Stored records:
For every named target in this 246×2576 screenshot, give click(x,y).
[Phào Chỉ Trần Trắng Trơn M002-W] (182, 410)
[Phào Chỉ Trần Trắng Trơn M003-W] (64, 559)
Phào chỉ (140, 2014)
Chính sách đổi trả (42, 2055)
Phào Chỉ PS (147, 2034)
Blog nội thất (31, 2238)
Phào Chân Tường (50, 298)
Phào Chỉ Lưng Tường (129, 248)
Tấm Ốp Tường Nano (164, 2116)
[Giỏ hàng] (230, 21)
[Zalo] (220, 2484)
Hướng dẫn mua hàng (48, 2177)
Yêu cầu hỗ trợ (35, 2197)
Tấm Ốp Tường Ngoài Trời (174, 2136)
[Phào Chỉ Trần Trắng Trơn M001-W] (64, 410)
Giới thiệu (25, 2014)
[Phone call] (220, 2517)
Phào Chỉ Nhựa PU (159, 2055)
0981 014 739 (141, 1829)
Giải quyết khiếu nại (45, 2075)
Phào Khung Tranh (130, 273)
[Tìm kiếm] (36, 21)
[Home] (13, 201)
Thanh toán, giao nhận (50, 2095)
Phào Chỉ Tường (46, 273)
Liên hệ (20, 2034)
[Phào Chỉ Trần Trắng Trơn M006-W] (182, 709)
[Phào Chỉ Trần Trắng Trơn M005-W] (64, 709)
--
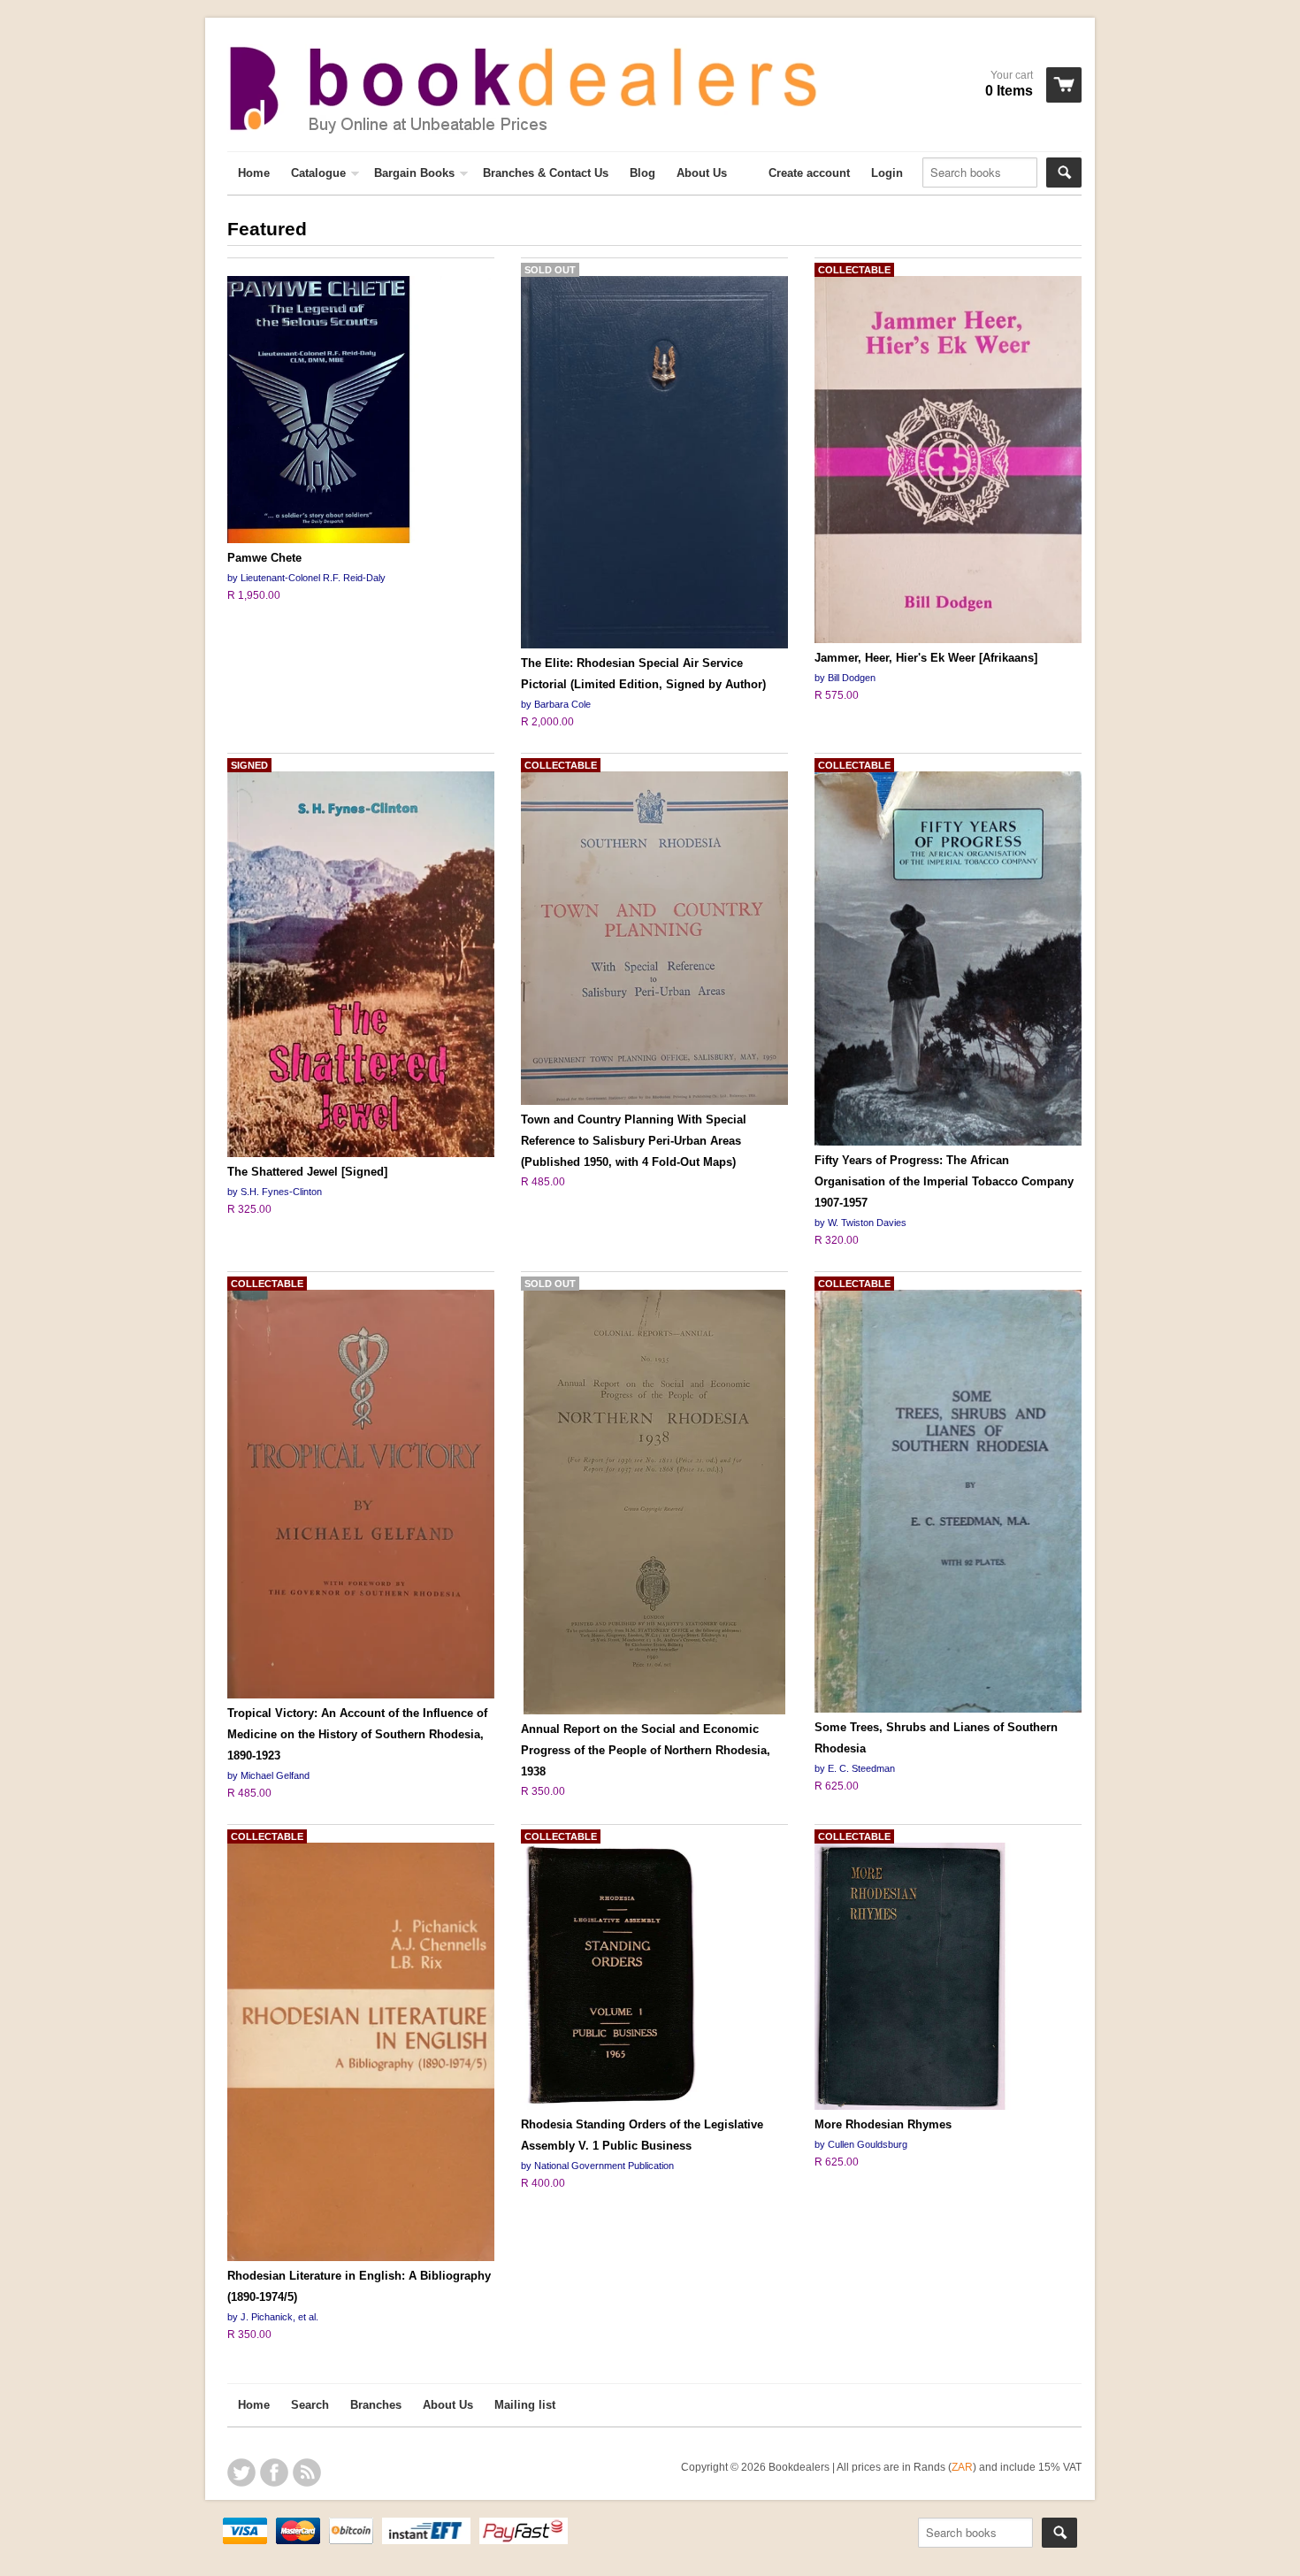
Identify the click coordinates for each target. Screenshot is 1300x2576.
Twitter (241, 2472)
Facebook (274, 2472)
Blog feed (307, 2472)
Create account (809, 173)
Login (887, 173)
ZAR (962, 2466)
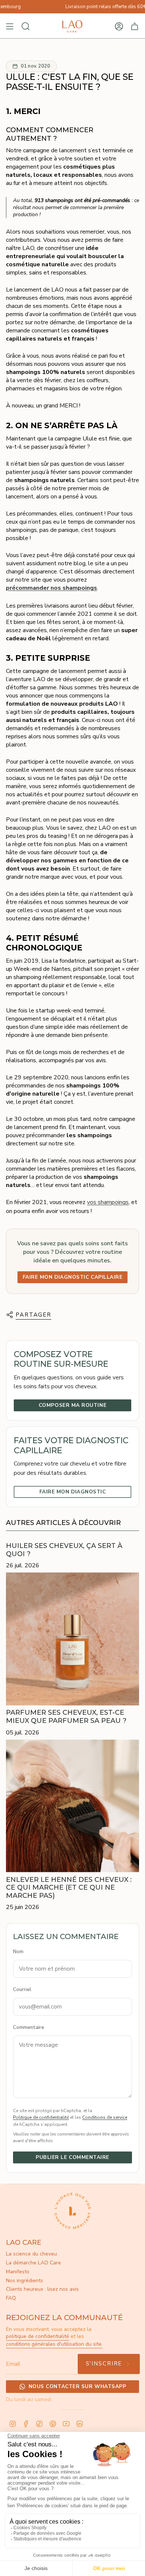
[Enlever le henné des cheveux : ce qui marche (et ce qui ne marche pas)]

Exercise goal
Where a line in the records above contains the string "target", copy that line.

Solution to the exercise
For every named target in this 246×2576 screenshot, give click(x,y).
Identify the click coordinates for each target. Screenshot is 1300x2576.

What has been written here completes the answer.